Wintertime is all about comfort foods. A warm kitchen and tasty meal can cut through the cold like nothing else.
However, not everything that we can eat should be ingested by cats and dogs. In fact, many popular recipes include items that are downright toxic if eaten by pets, such as onions, garlic, sugar substitutes and cocoa.
Keep your pet safe while you cook by keeping these ingredients away from your pet.
Onions and garlic
Onions and garlic are members of the Allium plant family, which are all toxic when ingested by dogs and cats. Along with scallions, shallots, chives and leeks, these pungent ingredients contain disulfides and thiosulphates that can cause life-threatening illness if eaten by our pets.
All onions—whether raw, cooked or even freeze-dried—are a danger to your pet. It only takes a small amount of onion or garlic to poison your cat or dog, with cats even more sensitive to onion's effects than dogs.
Symptoms of Allium poisoning generally show within 24 hours, and include vomiting and diarrhea, along with symptoms of anemia—breathlessness, lethargy, pale or yellow gums, rapid breathing and an elevated heart rate. Your pet also could develop anemia, which causes abdominal pain and discolored urine.
Chocolate is among the most common sources of poisoning—due in large part to its popularity with humans.
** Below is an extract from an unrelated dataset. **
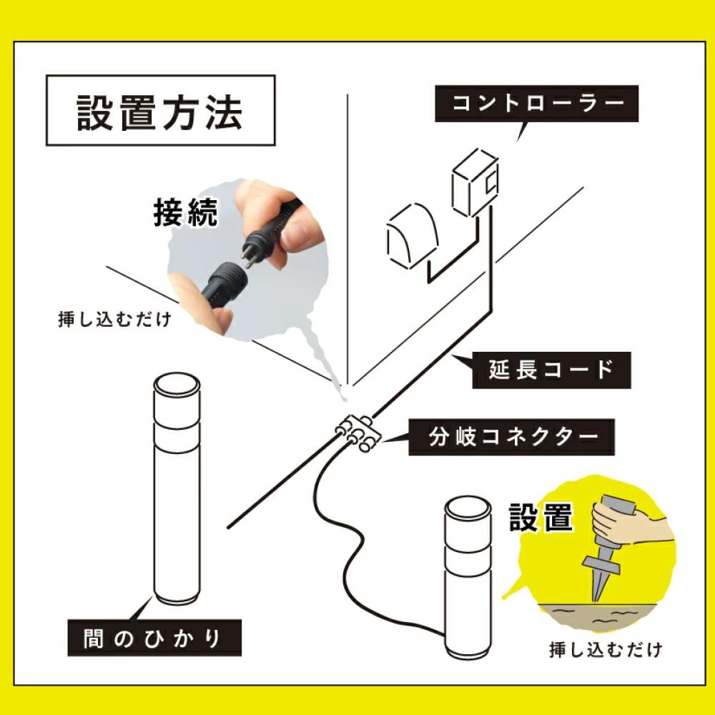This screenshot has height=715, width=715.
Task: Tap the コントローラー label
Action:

When pet parents don’t keep an eye on chocolate while baking or during parties, pets can get in a lot of trouble.
The effects vary by pet size, species, amount eaten and kind of chocolate: The darker the chocolate and the smaller the pet, the higher the risk. That means a large dog who eats a few pieces of milk chocolate is probably in no danger except to your carpet from vomiting, but a small pet eating the same amount of Baker’s chocolate may be at grave risk. Fortunately, chocolate ingestion is typically not fatal when pets receive prompt treatment.
Symptoms of chocolate toxicity include nausea, vomiting and diarrhea. It’s important to keep chocolate out of reach or stored behind the closed doors of a pantry, especially around holidays like Valentine’s Day and Halloween when candy is common.
Xylitol is a natural sugar replacement that is used to sweeten candy, gum, toothpaste, children’s medicine and a variety of nut butters. It can also be bought in its refined form and used in baking, like any other sugar.
While xylitol can be valuable for people who are diabetic or maintain a low-carb diet, it is extremely dangerous for pets. As sugar substitutes grow in popularity, more pets are being accidentally exposed.
Ingestion of any small amounts of the product will cause the rapid release of insulin in dogs and result in hypoglycemia (low blood sugar). Hypoglycemia leads to vomiting, weakness, collapse and sometimes seizures. Onset of toxicity can be seen in as few as 10 minutes and, without prompt care, it can be fatal.
The best way to prevent xylitol poisoning is awareness. When you’re at the supermarket, take note of which “sugar-free” or “naturally sweetened” products list xylitol or birch sugar (or its chemical classification, “sugar alcohol.”) Be sure not to leave these products where they can be eaten by pets.